- EXERCISE MATERIAL:
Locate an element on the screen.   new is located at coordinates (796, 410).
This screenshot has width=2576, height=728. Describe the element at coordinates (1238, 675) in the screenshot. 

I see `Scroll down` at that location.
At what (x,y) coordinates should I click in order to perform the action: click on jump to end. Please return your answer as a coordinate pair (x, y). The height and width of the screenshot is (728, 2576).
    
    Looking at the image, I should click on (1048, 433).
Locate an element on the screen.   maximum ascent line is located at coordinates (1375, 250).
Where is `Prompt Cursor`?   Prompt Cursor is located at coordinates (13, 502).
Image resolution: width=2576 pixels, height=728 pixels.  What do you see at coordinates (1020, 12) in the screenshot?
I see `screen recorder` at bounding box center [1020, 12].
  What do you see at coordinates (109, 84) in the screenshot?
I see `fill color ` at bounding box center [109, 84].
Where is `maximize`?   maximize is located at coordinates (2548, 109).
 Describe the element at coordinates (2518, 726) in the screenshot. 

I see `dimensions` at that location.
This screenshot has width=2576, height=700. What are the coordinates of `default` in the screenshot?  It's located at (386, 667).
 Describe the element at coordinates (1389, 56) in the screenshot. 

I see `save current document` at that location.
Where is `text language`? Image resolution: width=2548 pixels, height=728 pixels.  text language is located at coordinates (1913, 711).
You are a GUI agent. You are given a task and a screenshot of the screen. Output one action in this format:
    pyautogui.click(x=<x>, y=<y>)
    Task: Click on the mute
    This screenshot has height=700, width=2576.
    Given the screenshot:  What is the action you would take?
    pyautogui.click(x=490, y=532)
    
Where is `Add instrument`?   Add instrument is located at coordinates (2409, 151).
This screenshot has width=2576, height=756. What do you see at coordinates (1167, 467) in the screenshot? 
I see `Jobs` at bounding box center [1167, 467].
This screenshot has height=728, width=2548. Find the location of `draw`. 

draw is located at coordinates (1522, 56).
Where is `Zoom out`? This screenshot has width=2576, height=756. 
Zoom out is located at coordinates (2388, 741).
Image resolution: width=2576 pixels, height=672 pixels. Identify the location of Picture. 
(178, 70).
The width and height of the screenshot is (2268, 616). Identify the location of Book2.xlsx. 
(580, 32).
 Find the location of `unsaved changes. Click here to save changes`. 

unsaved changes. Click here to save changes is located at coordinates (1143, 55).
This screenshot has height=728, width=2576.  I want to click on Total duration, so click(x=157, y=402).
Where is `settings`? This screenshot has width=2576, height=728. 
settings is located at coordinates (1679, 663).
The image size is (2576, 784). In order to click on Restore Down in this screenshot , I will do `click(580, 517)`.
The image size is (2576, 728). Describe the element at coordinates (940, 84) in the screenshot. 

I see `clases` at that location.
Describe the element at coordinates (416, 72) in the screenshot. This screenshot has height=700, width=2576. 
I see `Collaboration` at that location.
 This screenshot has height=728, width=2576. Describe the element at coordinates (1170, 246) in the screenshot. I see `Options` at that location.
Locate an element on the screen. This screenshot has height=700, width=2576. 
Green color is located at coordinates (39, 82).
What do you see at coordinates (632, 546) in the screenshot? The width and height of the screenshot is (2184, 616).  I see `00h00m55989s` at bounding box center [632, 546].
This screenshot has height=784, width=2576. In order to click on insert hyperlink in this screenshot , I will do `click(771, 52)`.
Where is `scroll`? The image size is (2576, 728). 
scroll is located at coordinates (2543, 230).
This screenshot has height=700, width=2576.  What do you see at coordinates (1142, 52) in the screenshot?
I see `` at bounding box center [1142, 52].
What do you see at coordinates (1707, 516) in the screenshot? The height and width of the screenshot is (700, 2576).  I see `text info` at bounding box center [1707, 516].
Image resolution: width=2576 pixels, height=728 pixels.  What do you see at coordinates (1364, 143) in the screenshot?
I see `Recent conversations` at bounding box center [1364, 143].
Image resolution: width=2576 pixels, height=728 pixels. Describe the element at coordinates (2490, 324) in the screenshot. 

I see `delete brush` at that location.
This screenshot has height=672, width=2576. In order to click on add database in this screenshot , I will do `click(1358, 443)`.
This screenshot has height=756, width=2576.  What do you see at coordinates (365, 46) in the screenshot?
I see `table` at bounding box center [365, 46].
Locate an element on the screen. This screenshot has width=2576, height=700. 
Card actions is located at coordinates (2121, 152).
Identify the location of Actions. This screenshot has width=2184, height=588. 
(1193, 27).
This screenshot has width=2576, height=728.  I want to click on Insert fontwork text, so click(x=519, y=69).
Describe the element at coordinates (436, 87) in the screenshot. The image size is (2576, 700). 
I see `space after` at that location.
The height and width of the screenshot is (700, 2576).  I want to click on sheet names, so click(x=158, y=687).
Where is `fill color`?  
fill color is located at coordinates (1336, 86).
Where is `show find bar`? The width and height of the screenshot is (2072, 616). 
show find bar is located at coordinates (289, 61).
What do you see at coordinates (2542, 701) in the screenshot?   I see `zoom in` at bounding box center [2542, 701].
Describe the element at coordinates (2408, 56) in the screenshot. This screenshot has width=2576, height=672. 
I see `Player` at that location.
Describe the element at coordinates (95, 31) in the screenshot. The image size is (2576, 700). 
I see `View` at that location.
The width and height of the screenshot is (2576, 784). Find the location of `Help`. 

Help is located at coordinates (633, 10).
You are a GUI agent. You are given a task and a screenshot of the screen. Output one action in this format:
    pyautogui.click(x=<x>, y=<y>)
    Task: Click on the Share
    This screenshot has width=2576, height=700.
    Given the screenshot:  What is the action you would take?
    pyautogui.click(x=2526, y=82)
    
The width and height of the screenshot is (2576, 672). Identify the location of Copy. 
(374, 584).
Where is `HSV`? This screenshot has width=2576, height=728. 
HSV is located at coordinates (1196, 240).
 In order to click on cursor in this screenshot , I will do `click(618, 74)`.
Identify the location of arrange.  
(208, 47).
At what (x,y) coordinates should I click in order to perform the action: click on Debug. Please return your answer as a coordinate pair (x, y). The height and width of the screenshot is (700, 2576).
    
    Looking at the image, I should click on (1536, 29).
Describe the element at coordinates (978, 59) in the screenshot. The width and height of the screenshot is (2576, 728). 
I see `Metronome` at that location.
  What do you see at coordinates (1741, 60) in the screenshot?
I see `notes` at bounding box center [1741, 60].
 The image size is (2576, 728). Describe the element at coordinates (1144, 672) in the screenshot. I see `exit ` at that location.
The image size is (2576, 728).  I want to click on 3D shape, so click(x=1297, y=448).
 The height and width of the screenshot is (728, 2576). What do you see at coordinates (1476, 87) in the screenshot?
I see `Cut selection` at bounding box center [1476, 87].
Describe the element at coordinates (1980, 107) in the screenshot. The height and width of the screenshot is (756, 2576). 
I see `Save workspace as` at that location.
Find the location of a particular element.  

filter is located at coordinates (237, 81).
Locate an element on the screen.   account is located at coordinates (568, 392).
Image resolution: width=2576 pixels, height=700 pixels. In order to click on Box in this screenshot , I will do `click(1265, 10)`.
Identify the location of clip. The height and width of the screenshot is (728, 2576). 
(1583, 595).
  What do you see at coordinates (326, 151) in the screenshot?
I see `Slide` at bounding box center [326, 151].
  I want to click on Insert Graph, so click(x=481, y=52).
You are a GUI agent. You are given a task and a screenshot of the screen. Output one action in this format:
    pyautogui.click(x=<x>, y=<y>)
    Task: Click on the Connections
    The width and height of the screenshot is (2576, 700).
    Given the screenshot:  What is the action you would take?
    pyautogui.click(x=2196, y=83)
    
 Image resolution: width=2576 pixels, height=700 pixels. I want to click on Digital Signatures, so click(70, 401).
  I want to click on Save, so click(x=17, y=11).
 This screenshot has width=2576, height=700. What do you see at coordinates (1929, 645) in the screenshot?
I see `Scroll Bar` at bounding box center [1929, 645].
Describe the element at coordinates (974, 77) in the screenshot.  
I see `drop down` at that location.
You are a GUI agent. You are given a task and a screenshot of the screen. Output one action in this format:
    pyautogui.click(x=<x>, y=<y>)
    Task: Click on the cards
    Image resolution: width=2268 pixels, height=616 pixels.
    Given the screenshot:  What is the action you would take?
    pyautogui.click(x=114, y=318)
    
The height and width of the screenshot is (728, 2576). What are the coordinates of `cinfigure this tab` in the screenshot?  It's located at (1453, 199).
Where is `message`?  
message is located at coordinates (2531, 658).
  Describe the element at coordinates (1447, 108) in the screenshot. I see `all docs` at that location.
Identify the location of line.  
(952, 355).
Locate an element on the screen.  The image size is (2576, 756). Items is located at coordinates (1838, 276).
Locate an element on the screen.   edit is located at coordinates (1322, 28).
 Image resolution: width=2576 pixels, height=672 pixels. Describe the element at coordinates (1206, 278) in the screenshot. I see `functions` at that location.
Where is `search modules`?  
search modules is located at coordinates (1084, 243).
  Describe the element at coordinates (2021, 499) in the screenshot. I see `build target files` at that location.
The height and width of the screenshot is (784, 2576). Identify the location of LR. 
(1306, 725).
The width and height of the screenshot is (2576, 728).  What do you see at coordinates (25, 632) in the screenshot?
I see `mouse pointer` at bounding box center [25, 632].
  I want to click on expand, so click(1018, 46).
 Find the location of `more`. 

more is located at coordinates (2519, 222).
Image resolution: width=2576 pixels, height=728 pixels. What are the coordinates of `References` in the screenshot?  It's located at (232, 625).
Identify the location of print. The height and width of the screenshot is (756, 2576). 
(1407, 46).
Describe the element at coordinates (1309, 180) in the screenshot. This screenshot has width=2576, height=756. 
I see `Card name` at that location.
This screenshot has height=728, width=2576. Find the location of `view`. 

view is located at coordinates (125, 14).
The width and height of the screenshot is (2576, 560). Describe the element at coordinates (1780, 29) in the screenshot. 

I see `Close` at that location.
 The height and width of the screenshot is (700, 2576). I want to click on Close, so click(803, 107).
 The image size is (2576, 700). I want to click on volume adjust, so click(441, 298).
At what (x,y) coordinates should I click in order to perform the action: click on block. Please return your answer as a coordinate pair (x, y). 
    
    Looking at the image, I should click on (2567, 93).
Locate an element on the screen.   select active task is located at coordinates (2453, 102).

- GOAL: Repeat the entries above verbatim, covering everything from the line containing "at (1453, 199)." down to the line containing "Describe the element at coordinates (2021, 499)", with both of those lines included.

- OUTPUT OF THE EXERCISE:
The height and width of the screenshot is (728, 2576). What are the coordinates of `cinfigure this tab` in the screenshot?  It's located at (1453, 199).
Where is `message`?  
message is located at coordinates (2531, 658).
  Describe the element at coordinates (1447, 108) in the screenshot. I see `all docs` at that location.
Identify the location of line.  
(952, 355).
Locate an element on the screen.  The image size is (2576, 756). Items is located at coordinates (1838, 276).
Locate an element on the screen.   edit is located at coordinates (1322, 28).
 Image resolution: width=2576 pixels, height=672 pixels. Describe the element at coordinates (1206, 278) in the screenshot. I see `functions` at that location.
Where is `search modules`?  
search modules is located at coordinates (1084, 243).
  Describe the element at coordinates (2021, 499) in the screenshot. I see `build target files` at that location.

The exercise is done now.